#US-EUTradeAgreement

A new trade agreement has been reached between the United States and the European Union, marking a turning point in transatlantic relations. At the heart of this agreement is a new tariff structure, which sets a customs duty of 15% on almost all European exports to the American market. This measure, although presented as an attempt to avoid a trade war, is perceived by many as a setback for the European economy.

The agreement has sparked strong reactions due to its implications for different sectors. The European automotive industry, for example, sees its customs duties drop from 27.5% to 15%, a notable reduction but conditioned on the obligation to relocate part of its production to the United States to fully benefit from it. The pharmaceutical sector, previously exempt from customs duties, is now subject to this new 15% rate, which could lead to a loss of margin and potential relocations. In the energy sector, the agreement provides for a significant increase in American gas and oil exports to the EU, reinforcing the European bloc's energy dependence.

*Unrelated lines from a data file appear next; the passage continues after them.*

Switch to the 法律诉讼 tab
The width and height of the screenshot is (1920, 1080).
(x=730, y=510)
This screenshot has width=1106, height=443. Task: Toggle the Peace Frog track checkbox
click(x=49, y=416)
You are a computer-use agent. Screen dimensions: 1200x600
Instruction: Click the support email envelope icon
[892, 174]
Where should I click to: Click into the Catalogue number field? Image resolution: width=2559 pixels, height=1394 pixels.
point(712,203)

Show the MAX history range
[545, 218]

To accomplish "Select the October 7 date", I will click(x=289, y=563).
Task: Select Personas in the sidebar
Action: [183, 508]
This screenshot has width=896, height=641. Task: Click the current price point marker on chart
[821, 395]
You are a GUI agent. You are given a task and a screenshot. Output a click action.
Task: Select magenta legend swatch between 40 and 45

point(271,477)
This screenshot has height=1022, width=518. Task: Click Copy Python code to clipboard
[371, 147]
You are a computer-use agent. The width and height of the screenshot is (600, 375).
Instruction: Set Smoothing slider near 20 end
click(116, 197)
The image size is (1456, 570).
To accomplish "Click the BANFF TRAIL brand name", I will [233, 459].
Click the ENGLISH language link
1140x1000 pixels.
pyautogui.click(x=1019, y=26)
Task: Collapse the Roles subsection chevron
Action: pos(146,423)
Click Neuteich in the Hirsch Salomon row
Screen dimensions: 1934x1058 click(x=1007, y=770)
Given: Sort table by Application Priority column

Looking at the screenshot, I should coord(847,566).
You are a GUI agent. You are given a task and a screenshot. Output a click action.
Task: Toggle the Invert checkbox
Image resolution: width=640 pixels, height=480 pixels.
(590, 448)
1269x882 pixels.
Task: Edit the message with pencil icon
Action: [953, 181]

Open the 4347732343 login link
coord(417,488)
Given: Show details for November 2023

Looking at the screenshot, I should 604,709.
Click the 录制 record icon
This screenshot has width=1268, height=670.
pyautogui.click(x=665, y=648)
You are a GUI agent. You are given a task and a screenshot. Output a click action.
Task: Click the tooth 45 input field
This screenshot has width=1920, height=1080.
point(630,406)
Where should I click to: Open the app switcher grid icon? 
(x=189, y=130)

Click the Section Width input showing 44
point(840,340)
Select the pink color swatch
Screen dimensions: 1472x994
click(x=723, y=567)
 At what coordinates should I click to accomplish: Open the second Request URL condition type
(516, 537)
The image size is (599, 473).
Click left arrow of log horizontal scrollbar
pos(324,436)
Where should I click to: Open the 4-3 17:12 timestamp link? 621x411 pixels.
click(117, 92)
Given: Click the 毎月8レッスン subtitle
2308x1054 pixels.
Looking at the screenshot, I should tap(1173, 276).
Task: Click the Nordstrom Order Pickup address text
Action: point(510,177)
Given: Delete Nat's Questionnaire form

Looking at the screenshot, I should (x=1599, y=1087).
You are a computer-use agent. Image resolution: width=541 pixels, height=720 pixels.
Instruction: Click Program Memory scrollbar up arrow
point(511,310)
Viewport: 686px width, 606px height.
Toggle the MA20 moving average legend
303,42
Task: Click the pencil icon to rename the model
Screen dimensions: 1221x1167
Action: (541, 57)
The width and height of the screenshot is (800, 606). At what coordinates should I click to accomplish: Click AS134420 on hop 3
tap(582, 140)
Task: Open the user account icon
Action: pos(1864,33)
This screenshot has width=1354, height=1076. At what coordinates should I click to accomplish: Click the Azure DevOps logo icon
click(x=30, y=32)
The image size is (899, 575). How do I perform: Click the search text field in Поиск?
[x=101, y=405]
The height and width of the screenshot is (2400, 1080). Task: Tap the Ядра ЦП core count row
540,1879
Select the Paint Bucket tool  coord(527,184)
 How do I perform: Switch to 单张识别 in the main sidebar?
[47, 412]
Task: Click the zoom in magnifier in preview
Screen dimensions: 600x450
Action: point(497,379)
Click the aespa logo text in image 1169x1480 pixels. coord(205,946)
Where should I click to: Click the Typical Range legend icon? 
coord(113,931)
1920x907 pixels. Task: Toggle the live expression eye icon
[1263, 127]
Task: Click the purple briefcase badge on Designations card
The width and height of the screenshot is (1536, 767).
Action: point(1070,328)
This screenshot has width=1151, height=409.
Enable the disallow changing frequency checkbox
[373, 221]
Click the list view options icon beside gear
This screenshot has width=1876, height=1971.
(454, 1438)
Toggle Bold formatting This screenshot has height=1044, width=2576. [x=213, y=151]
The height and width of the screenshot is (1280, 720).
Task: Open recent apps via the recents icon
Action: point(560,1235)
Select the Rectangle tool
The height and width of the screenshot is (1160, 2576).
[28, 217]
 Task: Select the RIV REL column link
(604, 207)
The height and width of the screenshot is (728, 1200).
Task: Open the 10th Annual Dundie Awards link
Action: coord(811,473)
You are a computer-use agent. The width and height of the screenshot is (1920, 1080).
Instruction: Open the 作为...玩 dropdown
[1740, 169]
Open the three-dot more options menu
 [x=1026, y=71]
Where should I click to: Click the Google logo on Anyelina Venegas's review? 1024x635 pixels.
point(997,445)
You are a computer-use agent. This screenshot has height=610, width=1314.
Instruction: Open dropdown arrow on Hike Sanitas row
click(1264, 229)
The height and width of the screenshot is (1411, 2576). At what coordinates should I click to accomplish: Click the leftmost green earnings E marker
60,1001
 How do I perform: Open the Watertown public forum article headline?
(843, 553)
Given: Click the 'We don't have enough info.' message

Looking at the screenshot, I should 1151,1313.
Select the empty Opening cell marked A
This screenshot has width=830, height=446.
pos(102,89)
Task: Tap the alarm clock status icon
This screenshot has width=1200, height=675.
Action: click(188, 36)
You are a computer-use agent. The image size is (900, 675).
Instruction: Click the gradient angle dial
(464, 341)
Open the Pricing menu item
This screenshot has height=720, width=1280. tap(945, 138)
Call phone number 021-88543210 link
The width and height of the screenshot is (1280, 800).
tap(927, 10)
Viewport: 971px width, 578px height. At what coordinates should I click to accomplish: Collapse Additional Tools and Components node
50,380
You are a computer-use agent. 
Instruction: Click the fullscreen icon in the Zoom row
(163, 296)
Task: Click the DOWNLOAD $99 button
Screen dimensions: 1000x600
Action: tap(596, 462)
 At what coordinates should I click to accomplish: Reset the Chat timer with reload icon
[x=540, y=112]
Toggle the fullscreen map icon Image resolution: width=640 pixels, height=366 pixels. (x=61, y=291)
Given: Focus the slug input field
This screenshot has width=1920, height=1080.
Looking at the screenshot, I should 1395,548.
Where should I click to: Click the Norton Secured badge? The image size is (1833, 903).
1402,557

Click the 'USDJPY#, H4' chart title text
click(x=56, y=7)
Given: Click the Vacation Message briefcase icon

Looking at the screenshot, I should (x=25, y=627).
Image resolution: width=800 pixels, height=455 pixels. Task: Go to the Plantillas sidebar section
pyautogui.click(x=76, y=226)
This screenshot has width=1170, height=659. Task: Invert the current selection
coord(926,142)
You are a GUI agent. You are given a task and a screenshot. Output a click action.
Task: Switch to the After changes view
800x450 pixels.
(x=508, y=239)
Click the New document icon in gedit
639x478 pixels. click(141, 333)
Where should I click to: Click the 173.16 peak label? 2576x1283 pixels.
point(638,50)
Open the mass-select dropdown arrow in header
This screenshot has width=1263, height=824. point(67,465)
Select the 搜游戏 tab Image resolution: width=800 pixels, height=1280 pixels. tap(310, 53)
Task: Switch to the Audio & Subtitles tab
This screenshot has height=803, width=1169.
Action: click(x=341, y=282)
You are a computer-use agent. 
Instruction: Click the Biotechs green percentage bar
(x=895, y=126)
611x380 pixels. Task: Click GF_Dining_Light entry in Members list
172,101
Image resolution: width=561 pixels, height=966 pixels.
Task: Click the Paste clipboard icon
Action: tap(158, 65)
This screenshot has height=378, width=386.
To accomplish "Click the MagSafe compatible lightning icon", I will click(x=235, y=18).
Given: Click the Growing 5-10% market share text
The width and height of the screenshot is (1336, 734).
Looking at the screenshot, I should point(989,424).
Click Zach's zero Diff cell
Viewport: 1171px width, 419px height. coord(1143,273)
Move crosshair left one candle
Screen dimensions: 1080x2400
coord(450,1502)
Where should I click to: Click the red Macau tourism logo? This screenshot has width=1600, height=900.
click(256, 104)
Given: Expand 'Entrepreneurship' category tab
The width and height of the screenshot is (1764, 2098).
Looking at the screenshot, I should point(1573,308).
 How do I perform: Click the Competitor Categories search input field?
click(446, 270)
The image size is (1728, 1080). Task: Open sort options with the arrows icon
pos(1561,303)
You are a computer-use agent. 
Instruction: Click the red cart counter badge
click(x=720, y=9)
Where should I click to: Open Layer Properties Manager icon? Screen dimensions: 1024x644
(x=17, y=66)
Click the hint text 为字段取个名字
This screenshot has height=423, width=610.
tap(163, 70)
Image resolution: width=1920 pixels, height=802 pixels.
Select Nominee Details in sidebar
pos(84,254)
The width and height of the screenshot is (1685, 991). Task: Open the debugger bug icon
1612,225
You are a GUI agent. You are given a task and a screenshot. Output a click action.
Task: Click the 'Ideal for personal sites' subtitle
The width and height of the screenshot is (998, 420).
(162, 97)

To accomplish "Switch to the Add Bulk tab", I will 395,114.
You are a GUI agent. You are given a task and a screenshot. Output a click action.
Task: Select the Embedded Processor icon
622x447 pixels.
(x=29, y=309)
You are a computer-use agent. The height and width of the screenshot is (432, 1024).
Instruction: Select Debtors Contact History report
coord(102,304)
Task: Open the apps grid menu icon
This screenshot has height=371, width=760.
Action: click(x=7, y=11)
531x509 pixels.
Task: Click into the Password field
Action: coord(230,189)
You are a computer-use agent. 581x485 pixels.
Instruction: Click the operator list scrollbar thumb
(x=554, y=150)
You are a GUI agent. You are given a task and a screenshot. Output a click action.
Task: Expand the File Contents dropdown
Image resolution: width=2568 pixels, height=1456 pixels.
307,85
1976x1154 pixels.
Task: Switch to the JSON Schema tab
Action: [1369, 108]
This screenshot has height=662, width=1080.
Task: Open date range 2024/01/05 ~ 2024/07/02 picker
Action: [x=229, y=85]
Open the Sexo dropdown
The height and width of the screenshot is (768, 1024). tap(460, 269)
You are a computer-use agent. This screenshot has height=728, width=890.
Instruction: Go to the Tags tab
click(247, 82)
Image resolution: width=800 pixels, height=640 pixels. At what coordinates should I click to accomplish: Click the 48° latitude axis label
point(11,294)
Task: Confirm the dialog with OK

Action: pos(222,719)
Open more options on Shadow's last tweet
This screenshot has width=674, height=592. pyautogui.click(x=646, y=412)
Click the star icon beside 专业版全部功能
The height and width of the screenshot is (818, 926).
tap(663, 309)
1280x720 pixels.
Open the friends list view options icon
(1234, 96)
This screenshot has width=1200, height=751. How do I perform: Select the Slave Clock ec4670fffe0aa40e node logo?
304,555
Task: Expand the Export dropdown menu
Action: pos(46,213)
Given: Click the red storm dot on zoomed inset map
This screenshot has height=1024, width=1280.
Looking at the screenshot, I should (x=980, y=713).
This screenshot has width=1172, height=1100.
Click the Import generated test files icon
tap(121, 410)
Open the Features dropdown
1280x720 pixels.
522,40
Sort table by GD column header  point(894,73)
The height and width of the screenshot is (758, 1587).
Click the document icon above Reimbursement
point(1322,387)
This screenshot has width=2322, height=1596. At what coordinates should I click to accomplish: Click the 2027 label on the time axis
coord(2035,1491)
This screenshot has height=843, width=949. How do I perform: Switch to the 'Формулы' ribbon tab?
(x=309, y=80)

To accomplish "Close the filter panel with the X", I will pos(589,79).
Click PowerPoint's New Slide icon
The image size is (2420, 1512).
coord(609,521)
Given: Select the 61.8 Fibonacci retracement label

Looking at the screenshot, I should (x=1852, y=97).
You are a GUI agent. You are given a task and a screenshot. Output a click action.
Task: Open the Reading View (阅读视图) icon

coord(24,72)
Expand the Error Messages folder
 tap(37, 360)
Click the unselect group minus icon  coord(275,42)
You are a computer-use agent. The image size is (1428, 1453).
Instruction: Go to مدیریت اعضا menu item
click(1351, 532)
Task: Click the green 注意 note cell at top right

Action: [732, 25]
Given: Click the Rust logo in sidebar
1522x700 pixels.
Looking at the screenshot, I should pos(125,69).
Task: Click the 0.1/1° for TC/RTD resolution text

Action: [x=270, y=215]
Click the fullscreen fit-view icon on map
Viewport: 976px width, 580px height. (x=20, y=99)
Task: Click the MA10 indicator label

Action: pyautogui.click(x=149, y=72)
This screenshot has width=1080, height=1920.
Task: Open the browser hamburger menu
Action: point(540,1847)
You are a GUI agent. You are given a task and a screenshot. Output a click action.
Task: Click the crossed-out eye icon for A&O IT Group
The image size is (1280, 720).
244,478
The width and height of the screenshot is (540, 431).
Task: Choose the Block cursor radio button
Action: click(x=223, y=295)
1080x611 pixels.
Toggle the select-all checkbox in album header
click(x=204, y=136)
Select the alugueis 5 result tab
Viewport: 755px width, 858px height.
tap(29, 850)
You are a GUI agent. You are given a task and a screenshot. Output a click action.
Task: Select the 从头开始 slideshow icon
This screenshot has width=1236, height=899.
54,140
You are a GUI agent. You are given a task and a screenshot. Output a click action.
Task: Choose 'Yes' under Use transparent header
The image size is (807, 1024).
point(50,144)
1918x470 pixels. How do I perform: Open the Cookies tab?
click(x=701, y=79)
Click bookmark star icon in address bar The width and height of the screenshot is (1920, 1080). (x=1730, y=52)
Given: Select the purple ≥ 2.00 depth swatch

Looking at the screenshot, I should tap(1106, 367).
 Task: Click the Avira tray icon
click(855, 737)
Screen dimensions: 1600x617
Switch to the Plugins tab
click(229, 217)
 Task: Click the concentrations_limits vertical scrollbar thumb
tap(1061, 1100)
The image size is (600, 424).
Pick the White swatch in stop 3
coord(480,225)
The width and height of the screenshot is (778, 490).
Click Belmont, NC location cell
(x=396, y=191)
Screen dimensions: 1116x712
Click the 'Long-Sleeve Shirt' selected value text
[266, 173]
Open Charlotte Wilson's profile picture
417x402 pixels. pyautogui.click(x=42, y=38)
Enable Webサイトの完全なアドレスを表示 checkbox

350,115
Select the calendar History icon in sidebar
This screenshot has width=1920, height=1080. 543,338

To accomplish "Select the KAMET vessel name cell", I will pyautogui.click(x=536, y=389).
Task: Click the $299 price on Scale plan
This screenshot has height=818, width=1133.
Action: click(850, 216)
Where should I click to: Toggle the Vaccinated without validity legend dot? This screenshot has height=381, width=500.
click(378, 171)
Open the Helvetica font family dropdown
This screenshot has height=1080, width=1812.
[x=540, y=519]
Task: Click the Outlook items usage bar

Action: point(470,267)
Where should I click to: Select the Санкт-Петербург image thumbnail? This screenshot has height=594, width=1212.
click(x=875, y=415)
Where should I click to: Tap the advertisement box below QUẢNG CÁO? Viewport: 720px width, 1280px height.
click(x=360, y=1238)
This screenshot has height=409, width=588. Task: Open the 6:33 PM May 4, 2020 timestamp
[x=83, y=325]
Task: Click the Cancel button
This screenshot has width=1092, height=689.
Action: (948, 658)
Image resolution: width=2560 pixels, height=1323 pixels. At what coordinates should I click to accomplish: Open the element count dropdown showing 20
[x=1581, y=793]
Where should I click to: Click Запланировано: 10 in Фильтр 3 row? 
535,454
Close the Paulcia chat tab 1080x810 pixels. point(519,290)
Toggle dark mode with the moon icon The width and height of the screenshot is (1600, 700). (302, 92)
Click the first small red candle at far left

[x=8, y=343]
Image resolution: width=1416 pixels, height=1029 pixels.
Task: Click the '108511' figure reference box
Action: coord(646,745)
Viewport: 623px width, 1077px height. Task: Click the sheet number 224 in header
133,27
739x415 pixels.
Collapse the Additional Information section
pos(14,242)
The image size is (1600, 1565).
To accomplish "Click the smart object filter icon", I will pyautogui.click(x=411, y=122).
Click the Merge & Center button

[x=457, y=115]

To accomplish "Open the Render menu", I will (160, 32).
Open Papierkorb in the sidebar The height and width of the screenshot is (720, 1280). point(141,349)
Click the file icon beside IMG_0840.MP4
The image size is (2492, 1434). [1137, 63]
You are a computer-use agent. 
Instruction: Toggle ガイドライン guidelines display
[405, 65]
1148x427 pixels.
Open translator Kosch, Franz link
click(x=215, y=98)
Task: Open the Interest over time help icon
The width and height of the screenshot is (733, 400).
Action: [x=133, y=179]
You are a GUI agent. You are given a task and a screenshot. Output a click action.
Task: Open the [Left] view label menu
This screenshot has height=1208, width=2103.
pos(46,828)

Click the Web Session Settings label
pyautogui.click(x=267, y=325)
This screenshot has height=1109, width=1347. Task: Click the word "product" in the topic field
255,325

Some sectors, such as aerospace and semiconductors, benefit from a 'zero-zero' regime with the exemption from customs duties. However, this situation comes with a commitment from the EU to purchase significant quantities of American artificial intelligence chips, which maintains a technological dependence. The agreement, which does not include a clear appeal process or strong legal guarantees, has been criticized for its asymmetrical nature and the fact that it does not offer true reciprocity for European exporters.